Orange Belgium stressed that certain sensitive details such as addresses, email accounts, financial information, and passwords were not exposed during the breach. This limits some of the potential risks but still leaves affected users vulnerable to targeted attacks, particularly those involving SIM-related exploits and phishing campaigns.
“As soon as the incident was detected, our teams blocked access to the affected system and tightened our security measures,” the company explained in its official notice. Orange Belgium also confirmed that it filed an official complaint with judicial authorities and has kept national regulators informed.
Customer Notifications and Protective Measures
The company has already reached out to customers impacted by the incident via SMS and email. In its communications, Orange Belgium urged individuals to remain cautious of phishing attempts, fraudulent text messages, and other social engineering tactics that could leverage the stolen data.

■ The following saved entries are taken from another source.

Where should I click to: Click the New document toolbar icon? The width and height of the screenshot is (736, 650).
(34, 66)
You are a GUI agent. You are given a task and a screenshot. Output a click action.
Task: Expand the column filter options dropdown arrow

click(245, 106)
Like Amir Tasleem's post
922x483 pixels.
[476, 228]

While no financial data was exposed, the compromised SIM and PUK codes raise specific security concerns. Attackers could potentially attempt SIM swap fraud, a technique where criminals transfer a victim’s mobile number to another SIM card to intercept calls, messages, and authentication codes. By notifying customers quickly, Orange Belgium aims to reduce the risk of these secondary attacks.

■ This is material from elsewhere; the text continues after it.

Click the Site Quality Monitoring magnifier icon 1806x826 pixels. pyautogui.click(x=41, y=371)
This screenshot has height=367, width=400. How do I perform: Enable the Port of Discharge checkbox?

Relation to Other Orange Group Incidents
The breach in Belgium occurred close to the July 25 cyberattack on Orange Group in France, which disrupted certain management services and platforms for both business and consumer clients. Orange Group reported at the time that no customer data had been exposed in the French incident.
Both Orange and Orange Belgium have clarified that the two cyberattacks are not connected. However, the close timing highlights the broader challenges facing telecom providers, which continue to be high-value targets for threat actors due to the scale and sensitivity of the data they manage.
Hacker Group Claims and Ongoing Investigation
While Orange Belgium has not disclosed the name of the group behind the breach, it confirmed that it has identified the attackers. The company did not provide further details, citing the ongoing investigation.
Separately, a ransomware group calling itself WarLock has claimed responsibility for stealing data from Orange. The group published samples online, though those files appeared tied to the French incident rather than the Belgian case. Orange Belgium has not linked its breach to WarLock and continues to withhold attribution until its investigation is complete.
Industry Context and Cybersecurity Lessons
Incidents like the one impacting Orange Belgium underscore the importance of robust cybersecurity defenses in the telecom industry. Telecom operators manage large volumes of customer data, making them prime targets for both criminal groups and ransomware gangs. Even when financial data is not compromised, access to SIM information and identifiers can still expose users to fraud and identity theft.
The breach reinforces several key lessons for both companies and customers:
1. Proactive Detection:
Rapid identification and containment of breaches remain essential to limit the scope of exposure.
2. Customer Education:
Promptly informing customers and guiding them on phishing risks can help reduce the likelihood of secondary exploitation.
3. Layered Security:
Beyond perimeter defenses, telecoms must deploy strong internal monitoring and response capabilities to secure systems at scale.
As investigations continue, Orange Belgium has emphasized that the “heart of its security strategy remains protecting customers” while it works to strengthen defenses. For businesses and consumers alike, the incident serves as a reminder of the persistent threats facing digital infrastructure and the need for constant vigilance.